# Tails Of A Trail Guide, AKA The Cowboy On Ginger



## cowboy (Sep 4, 2007)

I think my first story about out at the ranch will be about our pony rides.

It was a Sunday last winter around February. A caucasian woman around 35 years old brought her Chinese daughter in for a birthday pony ride, she had just turned four years old.
Well first you have to understand that I do not like doing the pony rides. It involves a 15 minute walk around the pond and if I have been on the ground all day my feet hurt, If I am working with Tina and I do most of the time, she wants me in the yard because I get things done and she knows that I can take care of customers if need be.

Our birthday girl all decked out in a cowgirl dress, boots and hat had never been on a horse in her life and I am thinking, oh man here we go again, kid kicking and screaming in terror and all hell going to break out.
So I get Snip out because she is us to kids freaking out.
Well, me and mom got the shock of the day. As I lifted her to the saddle she swung her weight and came down perfect in the saddle, Straight back, heels aligned grabbed the reins English style gave a kick and said giddy-up.
I looked at mom and she had a complete look of shock on her face. Not sure what she thought But for me, if there is any thing like reincarnation I think I got a first hand look.

Poor mom, she will be hearing about horses the rest of her life.
Wonder when she will break down and buy one?

Cowboy


----------



## equiniphile (Aug 16, 2009)

Haha I'll hedge the mom'll be holdin a grudge against you for a while


----------



## cowboy (Sep 4, 2007)

I think you have that right, but what can I say, Please don't shoot the messenger.


----------



## cowboy (Sep 4, 2007)

:lol: Another tail of the trail.

My AKA the cowboy on ginger comes from a coworker by the name of Jose.

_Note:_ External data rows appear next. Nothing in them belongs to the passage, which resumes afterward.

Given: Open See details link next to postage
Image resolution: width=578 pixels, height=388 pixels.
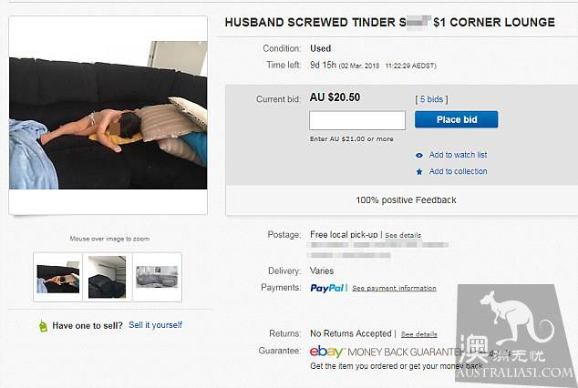Looking at the screenshot, I should tap(403, 235).
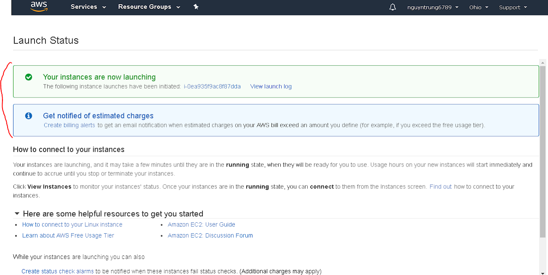548x275 pixels.
Task: Open the Support menu
Action: click(513, 8)
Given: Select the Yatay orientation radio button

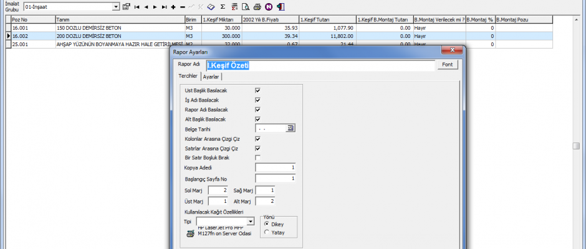Looking at the screenshot, I should point(268,232).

There is no translation for my name in Spanish, it is a very Germanic name and as best as he try's he just can not remember it. When I am bringing the last ride in he will call on the radio, cowboy on ginger where are you. Most of the time my response is past Olema bridge half way to the pond. That's to see if I am on time and if he can start feeding.
Now there was a time that I would have clocked you for calling me cowboy, but in my older age I kind of find it funny and maybe close to home. Close because I found out that my grandfathers grandmother was born in Texas in 1818. I should not be surprised because granddad was born in Eagle pass, Maverick County in 1872.
Now please y'all don't don't hold it ageist me for being born in California, the old man was an outlaw by the name of Rusty Bill on the run all along the border to California. Don't try to find the name he was not famous or maybe it should be infamous. I guess that depends on what side of the tracks you come from.
I don't have a photo of me on Ginger but this lady is one of my loves. She is a Morgan and the best horse I have ever worked with.
The Cowboy


----------